GUS podał, że PKB wzrósł w I kwartale 2005 roku o 2,1 proc. wobec oczekiwanych 2,9 proc. Inwestycje wzrosły zaledwie o 1,0 proc. wobec 7,4 proc. w IV kw. 2004 roku.
Zdaniem Magdy złoty w środę będzie się konsolidował w przedziale 4,14-4,19 za euro i 3,35-3,39 za dolara.
Za euro na rynku międzybankowym około 9.00 płacono 1,2320 dolara wobec 1,2360 dolara we wtorek po południu.
Na rynku długu ceny w dalszym ciągu będą rosną, gdyż dane o PKB zwiększyły oczekiwania na obniżki stóp. Spadek rentowności może być widoczny szczególnie po południu, po aukcji obligacji dwuletnich.

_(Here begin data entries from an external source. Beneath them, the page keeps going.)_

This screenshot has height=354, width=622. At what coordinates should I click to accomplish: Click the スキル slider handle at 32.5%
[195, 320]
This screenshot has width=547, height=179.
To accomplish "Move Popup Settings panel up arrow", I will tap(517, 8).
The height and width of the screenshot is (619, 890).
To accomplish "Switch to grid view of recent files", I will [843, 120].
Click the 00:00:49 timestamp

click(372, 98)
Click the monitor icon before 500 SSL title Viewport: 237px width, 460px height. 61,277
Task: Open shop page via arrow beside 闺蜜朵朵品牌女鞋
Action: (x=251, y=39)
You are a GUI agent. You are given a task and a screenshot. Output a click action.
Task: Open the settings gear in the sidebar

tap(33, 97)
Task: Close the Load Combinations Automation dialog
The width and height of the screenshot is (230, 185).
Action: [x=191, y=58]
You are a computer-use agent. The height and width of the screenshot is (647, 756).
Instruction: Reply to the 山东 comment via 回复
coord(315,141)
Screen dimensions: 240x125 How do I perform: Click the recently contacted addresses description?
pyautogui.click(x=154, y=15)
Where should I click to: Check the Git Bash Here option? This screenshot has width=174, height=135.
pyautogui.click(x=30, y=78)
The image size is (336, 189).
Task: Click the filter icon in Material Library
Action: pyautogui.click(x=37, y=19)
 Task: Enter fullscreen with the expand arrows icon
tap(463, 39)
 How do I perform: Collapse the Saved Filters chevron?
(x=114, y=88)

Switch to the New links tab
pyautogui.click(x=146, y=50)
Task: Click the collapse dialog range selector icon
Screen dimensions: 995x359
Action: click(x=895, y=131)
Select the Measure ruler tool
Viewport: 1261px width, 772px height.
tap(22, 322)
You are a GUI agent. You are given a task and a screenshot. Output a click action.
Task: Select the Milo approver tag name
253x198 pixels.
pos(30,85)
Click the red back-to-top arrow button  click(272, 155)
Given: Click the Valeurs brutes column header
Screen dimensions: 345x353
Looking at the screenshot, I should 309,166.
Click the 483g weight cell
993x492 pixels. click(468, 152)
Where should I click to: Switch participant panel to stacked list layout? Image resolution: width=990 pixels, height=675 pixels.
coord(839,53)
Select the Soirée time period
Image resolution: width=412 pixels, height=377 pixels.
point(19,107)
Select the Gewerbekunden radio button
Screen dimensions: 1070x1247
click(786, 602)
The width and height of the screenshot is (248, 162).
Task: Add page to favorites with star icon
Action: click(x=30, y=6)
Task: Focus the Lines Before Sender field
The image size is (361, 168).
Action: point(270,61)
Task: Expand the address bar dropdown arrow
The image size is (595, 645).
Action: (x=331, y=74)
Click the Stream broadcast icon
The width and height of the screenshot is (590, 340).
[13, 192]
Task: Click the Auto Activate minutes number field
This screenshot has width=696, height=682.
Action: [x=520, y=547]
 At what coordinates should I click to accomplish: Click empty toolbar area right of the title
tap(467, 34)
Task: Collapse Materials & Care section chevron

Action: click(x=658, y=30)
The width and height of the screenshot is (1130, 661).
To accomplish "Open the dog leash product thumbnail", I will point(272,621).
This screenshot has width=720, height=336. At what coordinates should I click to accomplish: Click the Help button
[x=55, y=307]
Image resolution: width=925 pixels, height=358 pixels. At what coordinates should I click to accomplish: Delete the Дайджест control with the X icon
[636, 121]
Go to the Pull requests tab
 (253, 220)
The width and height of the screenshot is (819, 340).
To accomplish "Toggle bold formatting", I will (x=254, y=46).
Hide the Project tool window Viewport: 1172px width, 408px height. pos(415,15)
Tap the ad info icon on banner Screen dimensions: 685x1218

"Na początku dnia obligacje będą stabilne, ale po aukcji będą jeszcze rosły. Rentowność będzie się zbliżała do poziomu 5,00-5,05 proc." - powiedział PAP Magda.
Rentowność dwuletnich papierów około 9.00 wynosiła 5,08 proc. wobec 5,08 proc. we wtorek, pięcioletnich 5,13 proc. wobec 5,15 proc., a dziesięcioletnich 5,10 proc. wobec 5,11 proc.
MF zaoferuje w środę obligacje 2-letnie OK0807 o wartości 2,5 mld zł. Według dealerów rentowność obligacji może znaleźć się w okolicach rynku wtórnego, czyli około 5,03 proc. Popyt natomiast trzykrotnie przewyższy ofertę o wartości 2,5 mld zł.